Fewer people have ridden the Northstar Commuter Rail line so far this year, according to figures recently released by Metro Transit, but officials say they see some encouraging signs in the data.

Overall, ridership from January through October totaled 589,686. That was 13,215 fewer rides than during the first 10 months of 2011, or a drop of 2.2 percent.

But lower fares put into place on Aug. 1 in an attempt to increase ridership appear to have stemmed the decline. In the three months since fares were cut by up to $1, ridership on the 41-mile line between Big Lake and downtown Minneapolis is 8 percent higher than what was forecast, said transit agency spokesman John Siqveland.

Also helping boost ridership is a new station that opened in mid-November in Ramsey. In the first two weeks of service, 1,700 Northstar rides started or ended at the $13 million facility at 7550 Sunwood Dr.

Metro Transit projected an average increase of 200 rides per weekday with the addition of the Ramsey station, but early returns have exceeded that. Service in Ramsey began Nov. 14, and more than 300 passengers boarded during each of the first two days of service, when there was no charge to ride.

Last Monday and Tuesday, Nov. 19 and 20, were the first start-of-the-week workdays for the Ramsey station, although they fell in Thanksgiving week, which is hardly typical. Still, the average of 263 rides per day on those two days beat projections.

"We probably won't be able to get an initial sense of steady average weekday ridership until probably the week before the Christmas holiday," Siqveland said, noting that last week was a short one with the Thanksgiving holiday and no train service the day after.

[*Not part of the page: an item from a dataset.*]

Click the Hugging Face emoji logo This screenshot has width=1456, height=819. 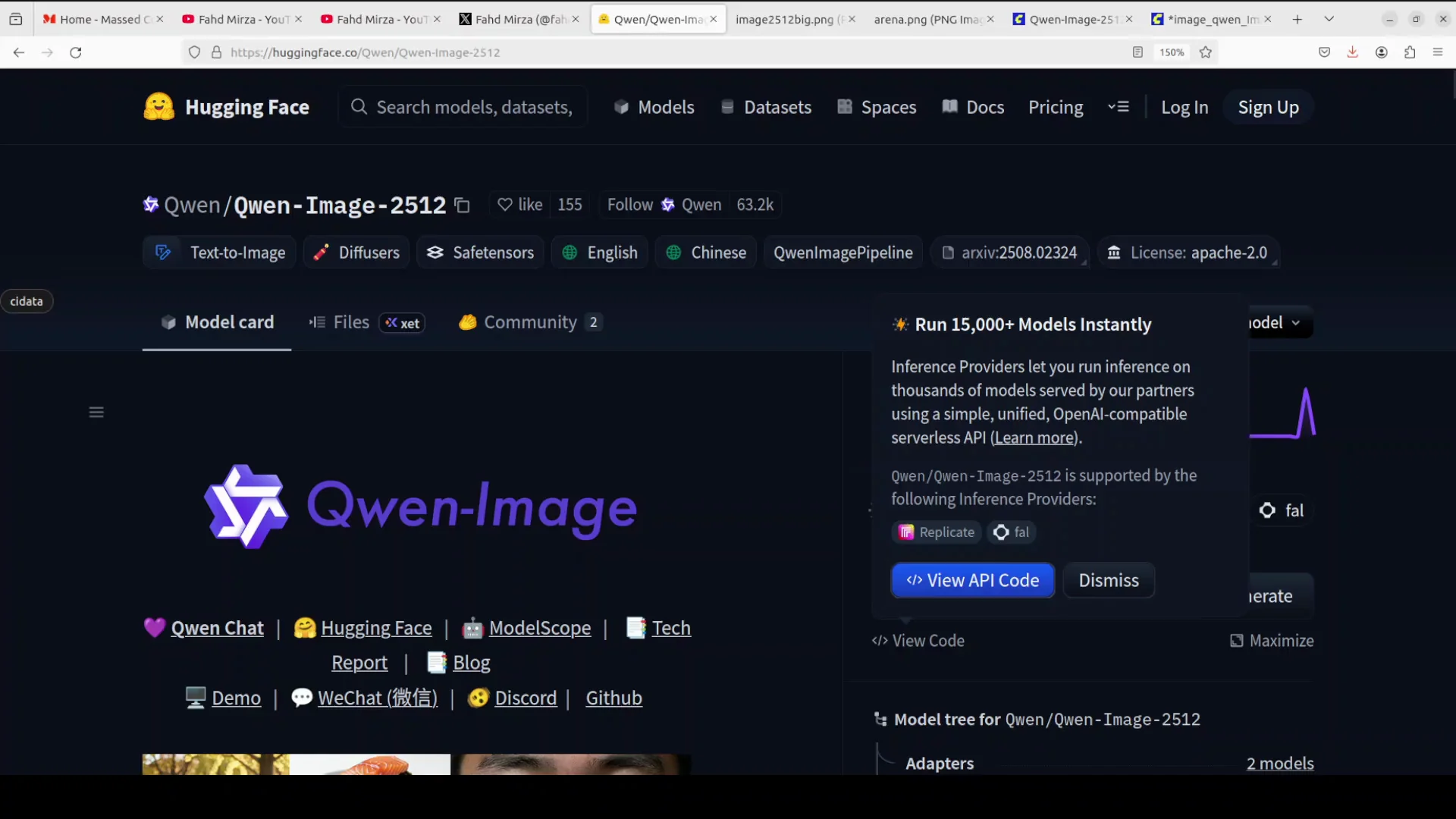[158, 106]
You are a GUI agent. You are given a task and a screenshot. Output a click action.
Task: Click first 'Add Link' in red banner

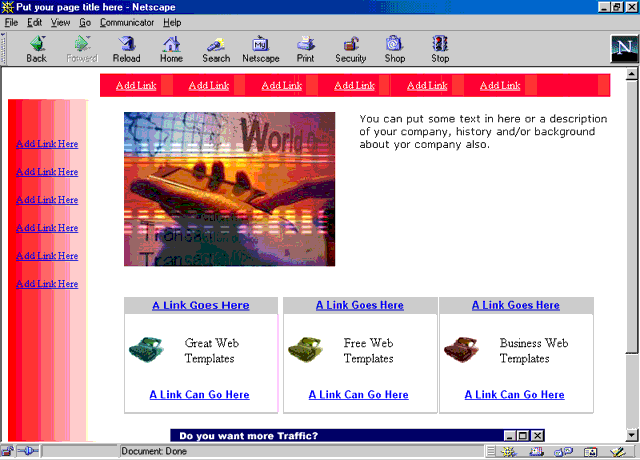[136, 86]
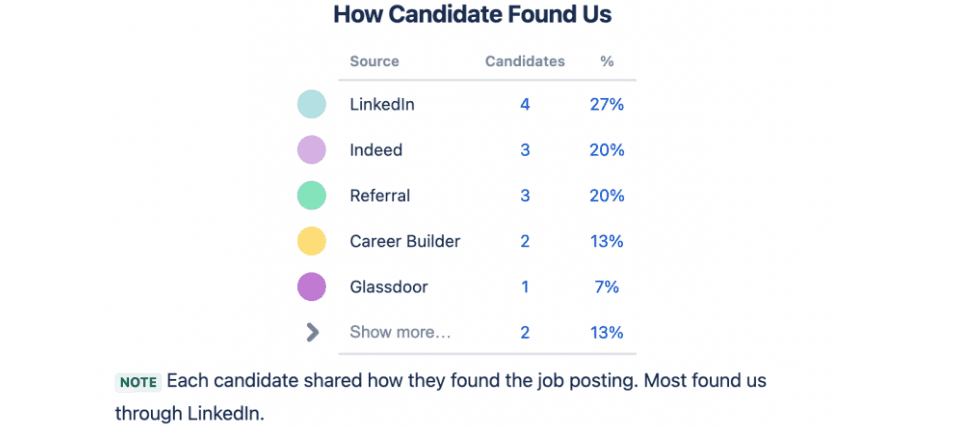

Metro Transit officials attribute much of this year's losses in passenger traffic to the dismal performance of the Minnesota Twins. Ridership to games at Target Field was down 16 percent from last year.

In August, the agency cut one-way fares from $7 to $6 in Big Lake, from $5.50 to $4.50 in Elk River, from $4 to $3 in Anoka and Coon Rapids, and from $3.25 to $3 in Fridley.

At $3, train riders now pay the same fare as those who ride express buses during rush hour. Those fares are to remain in effect until April.

Although weekday commuters are the rail line's primary audience, Metro Transit operates the Northstar line for special events, too. It will offer rides to the final two Vikings' home games this season. The train also will have service to the Holidazzle parades on Saturdays through Dec. 23.